Bringing Arjun home was so frightening. We were allowed to take hime home on a ‘phased’ return. This is when you bring your baby home for SCBU intermittently so that you and baby can acclimatise to being home especially of your baby is on oxygen, tube fed or has had come other medical concerns.
When we brought Arjun home on this ‘phased’ return he had still got the NG tube in his nose. It was so scary. We were taught how to feed him via a syringe, held at a certain height above Arjun so that gravity would move the milk directly into his stomach. You had to be really careful, hold the syringe too low and the feed would not work; too high and you void drown his stomach which would result in him vomiting (he suffered from reflex anyway). Arjun’s feeds had to be thickened with a special thickening agent called ‘Tick and Easy’. It was like wall paper paste by the time you had added it to his feed.

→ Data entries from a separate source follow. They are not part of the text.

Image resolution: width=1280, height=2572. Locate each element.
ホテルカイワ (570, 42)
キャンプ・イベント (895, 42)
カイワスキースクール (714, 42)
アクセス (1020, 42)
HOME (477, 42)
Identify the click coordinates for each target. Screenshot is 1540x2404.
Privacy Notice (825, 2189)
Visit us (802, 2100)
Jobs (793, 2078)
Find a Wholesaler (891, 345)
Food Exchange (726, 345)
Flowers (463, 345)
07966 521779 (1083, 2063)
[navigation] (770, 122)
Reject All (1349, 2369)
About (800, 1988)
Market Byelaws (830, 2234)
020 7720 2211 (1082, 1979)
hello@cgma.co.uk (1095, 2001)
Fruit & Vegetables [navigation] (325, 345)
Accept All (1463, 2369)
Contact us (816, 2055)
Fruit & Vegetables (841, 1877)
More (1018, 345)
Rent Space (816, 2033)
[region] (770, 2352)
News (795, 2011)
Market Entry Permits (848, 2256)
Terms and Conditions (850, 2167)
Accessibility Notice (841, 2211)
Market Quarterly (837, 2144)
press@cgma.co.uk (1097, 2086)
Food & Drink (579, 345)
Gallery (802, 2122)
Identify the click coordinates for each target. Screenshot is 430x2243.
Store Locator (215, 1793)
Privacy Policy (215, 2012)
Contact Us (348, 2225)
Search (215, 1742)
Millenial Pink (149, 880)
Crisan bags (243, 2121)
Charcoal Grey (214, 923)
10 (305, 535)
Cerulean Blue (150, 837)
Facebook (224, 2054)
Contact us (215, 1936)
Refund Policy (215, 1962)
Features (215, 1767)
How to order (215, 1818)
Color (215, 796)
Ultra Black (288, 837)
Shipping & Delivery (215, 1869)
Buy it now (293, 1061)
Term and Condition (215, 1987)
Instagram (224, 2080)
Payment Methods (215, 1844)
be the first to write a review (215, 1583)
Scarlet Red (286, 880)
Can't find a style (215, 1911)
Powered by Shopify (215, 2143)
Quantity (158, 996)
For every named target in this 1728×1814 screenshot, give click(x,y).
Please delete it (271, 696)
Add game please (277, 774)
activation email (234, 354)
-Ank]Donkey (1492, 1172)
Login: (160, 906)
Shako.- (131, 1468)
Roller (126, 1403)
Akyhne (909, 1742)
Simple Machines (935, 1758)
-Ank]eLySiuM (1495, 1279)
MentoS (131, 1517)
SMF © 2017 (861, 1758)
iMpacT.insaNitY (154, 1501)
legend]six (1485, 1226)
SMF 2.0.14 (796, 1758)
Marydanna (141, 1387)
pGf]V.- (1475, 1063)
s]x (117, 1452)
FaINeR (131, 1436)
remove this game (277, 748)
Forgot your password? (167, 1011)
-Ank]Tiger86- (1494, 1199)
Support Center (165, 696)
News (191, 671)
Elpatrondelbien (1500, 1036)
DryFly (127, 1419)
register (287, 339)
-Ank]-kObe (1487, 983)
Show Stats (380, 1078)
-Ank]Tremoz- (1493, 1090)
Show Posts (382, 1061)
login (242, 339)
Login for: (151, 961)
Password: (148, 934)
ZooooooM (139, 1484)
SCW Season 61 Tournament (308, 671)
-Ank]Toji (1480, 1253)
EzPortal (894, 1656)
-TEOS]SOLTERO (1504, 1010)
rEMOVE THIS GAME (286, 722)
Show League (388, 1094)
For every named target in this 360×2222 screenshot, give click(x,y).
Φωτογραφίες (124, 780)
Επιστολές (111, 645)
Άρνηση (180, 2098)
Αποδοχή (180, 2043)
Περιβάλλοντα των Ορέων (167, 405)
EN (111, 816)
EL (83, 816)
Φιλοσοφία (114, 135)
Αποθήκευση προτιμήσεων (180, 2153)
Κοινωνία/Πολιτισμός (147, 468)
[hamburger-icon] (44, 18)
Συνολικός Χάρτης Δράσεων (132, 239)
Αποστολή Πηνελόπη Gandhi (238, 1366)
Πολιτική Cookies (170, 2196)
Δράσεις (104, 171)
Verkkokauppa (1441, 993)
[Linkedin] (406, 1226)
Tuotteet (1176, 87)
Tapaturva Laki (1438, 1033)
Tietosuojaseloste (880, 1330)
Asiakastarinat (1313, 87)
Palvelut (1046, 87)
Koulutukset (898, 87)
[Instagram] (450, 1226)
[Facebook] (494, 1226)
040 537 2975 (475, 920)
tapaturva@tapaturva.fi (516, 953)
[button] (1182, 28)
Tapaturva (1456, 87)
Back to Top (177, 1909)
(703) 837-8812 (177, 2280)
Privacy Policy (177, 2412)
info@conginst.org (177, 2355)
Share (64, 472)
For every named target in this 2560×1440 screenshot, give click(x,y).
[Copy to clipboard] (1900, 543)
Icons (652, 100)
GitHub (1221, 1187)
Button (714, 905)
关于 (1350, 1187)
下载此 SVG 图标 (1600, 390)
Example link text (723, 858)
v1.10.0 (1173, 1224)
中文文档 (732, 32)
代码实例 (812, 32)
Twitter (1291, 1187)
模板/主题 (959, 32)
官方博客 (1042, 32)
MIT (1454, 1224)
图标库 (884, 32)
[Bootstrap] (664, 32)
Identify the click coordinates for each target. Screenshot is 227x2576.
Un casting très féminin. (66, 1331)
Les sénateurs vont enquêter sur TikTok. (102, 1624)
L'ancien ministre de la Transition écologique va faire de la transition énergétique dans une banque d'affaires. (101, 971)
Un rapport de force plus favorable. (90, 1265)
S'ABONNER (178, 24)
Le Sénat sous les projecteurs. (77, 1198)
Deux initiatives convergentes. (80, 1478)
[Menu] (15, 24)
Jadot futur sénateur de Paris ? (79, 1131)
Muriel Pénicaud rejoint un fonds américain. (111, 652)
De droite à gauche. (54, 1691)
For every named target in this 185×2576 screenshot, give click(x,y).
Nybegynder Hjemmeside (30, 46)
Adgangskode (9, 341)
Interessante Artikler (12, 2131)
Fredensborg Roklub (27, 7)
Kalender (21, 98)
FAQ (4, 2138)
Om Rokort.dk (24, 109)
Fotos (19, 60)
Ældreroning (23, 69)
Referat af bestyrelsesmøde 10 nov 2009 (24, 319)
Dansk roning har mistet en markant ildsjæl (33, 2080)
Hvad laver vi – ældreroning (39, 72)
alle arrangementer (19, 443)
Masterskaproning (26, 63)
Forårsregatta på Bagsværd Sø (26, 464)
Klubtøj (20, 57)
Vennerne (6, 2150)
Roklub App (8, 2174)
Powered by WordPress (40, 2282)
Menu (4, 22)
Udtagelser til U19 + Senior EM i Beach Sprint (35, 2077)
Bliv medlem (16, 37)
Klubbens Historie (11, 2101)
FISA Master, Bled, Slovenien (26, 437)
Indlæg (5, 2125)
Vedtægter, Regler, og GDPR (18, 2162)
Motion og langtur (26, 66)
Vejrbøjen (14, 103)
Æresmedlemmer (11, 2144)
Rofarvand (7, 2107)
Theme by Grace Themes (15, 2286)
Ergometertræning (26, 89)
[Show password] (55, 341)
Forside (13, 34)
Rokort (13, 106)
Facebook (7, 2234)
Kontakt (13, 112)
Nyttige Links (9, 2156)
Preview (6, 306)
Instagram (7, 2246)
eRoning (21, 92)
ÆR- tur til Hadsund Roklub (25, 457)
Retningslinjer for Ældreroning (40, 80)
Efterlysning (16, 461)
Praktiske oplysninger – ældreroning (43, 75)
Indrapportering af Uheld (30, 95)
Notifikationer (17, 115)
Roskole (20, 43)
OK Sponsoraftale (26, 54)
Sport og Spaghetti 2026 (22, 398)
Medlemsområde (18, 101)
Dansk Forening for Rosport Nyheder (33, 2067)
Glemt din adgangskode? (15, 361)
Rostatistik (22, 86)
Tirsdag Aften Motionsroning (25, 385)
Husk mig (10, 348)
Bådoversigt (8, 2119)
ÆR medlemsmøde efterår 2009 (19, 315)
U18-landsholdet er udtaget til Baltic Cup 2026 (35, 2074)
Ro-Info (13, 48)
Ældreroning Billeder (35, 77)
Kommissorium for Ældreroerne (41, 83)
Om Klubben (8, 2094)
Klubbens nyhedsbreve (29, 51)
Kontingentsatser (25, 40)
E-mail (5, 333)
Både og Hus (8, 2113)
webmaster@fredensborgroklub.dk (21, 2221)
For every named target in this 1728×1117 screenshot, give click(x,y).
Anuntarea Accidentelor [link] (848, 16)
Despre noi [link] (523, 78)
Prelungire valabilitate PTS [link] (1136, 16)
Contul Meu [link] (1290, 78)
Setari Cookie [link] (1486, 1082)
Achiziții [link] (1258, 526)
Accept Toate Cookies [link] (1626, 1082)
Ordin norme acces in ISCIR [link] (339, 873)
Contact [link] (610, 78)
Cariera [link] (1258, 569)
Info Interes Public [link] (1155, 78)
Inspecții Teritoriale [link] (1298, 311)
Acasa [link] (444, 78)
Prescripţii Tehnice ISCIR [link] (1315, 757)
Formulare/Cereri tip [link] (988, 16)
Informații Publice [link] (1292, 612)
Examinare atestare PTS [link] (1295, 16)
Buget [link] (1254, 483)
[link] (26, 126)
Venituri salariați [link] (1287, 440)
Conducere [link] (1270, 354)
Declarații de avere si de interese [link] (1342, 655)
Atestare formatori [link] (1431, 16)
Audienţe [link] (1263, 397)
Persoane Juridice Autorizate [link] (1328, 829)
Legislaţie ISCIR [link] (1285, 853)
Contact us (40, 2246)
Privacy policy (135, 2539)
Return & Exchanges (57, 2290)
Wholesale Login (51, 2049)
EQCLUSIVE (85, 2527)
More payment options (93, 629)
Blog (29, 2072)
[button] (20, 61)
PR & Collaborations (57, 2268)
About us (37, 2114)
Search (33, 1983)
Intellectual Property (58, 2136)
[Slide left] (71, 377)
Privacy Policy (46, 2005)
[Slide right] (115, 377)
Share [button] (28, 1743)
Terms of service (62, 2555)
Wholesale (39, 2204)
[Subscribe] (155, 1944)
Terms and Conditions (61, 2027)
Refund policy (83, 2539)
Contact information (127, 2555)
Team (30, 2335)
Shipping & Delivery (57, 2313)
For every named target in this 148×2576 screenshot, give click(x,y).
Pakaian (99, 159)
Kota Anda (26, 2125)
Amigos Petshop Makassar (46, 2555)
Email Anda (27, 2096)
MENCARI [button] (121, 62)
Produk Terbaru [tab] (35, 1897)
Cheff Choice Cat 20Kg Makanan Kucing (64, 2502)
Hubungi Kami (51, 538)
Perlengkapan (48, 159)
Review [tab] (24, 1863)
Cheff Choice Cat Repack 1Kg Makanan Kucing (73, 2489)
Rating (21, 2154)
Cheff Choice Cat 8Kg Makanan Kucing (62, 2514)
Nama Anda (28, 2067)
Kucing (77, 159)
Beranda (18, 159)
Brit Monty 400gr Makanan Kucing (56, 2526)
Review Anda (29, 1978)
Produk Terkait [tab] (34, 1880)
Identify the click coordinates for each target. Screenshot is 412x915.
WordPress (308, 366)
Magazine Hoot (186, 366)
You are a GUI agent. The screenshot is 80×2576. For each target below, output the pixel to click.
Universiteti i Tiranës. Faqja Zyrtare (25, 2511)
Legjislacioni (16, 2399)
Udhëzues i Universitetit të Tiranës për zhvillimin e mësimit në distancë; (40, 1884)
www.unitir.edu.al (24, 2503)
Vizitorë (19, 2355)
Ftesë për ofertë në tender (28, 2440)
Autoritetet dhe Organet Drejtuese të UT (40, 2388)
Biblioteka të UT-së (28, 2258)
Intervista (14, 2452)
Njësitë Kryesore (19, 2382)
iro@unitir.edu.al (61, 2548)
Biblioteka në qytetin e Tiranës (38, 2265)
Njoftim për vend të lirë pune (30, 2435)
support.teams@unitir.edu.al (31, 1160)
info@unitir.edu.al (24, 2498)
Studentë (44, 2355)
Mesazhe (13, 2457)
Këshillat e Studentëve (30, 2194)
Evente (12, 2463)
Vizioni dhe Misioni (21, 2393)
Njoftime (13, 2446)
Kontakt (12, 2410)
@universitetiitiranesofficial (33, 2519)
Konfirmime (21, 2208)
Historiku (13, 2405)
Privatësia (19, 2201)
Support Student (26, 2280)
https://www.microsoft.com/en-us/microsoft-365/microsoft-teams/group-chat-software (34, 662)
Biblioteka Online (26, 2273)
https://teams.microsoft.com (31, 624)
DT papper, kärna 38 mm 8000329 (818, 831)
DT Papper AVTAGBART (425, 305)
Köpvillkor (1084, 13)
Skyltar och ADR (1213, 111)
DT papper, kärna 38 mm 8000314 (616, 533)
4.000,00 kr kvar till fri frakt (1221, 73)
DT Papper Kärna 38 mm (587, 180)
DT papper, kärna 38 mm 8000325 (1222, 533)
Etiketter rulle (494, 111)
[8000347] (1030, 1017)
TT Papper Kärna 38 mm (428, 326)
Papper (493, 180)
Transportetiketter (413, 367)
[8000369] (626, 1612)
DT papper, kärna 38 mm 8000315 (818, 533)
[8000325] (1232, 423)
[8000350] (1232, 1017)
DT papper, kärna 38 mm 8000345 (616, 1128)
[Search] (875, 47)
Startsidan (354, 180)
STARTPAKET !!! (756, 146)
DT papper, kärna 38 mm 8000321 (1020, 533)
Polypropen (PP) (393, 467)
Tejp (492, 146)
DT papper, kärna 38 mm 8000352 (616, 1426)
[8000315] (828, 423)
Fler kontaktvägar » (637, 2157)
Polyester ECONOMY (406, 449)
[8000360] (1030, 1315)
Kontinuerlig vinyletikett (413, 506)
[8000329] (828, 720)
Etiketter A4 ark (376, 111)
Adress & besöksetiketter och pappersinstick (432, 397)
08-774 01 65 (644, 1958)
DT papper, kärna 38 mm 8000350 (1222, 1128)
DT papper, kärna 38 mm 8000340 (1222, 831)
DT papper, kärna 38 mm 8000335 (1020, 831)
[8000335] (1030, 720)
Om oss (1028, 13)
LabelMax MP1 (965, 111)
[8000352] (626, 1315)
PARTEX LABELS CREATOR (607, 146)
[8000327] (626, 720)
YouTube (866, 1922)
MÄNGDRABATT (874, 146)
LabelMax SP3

Despite him bottle feeding, he still required his tube, simply because he was still not strong enough to take a full feed so the NG tube topped him up.
The first night we had him at home was horrendous, not only did he rip the tube out of his nose but he vomited everywhere after each feed. All he did was sleep whilst I cleaned everything up. He would only sleep on Dav shoulder or chest. This was simply because his reflux was so severe that nothing would remain in him if he was not semi-upright.
This reflux continued for many years, and now it is even worse. Can you image a 14 year old teenager vomiting after most feeds, even when he is asleep? Now, we have hospital bed at home that has special upright function that we use so he is not laying flat. It is a godsend that it has a wipeable mattress.
Bringing him home, forever, was not a joyous occasion. We were told in no uncertain terms that we would return frequently and that one day he would die. As a result we were given ‘open access’ to the children’s ward at the hospital. This meant that at any point of concern we could just ring the ward and take him straight up, no need for doctors appointments, community nurses or ambulances, we could take him anytime.
We still have this even after 14 years.
I was not prepared for the number of specialists that descended on my house. In the early days I was inundated with speech therapists, dieticians, physiotherapists, music therapists and opticians to mention a few. My weekly diary was filled with appointments at home and at the hospital, this just added to my anxiety and depression. It still felt like Arjun was not mine, but a specimen for the medics to tinker with.
It was tough, learning how to look after a newborn is
difficult enough without all the additional needs I had to learn about and understand about my newborn.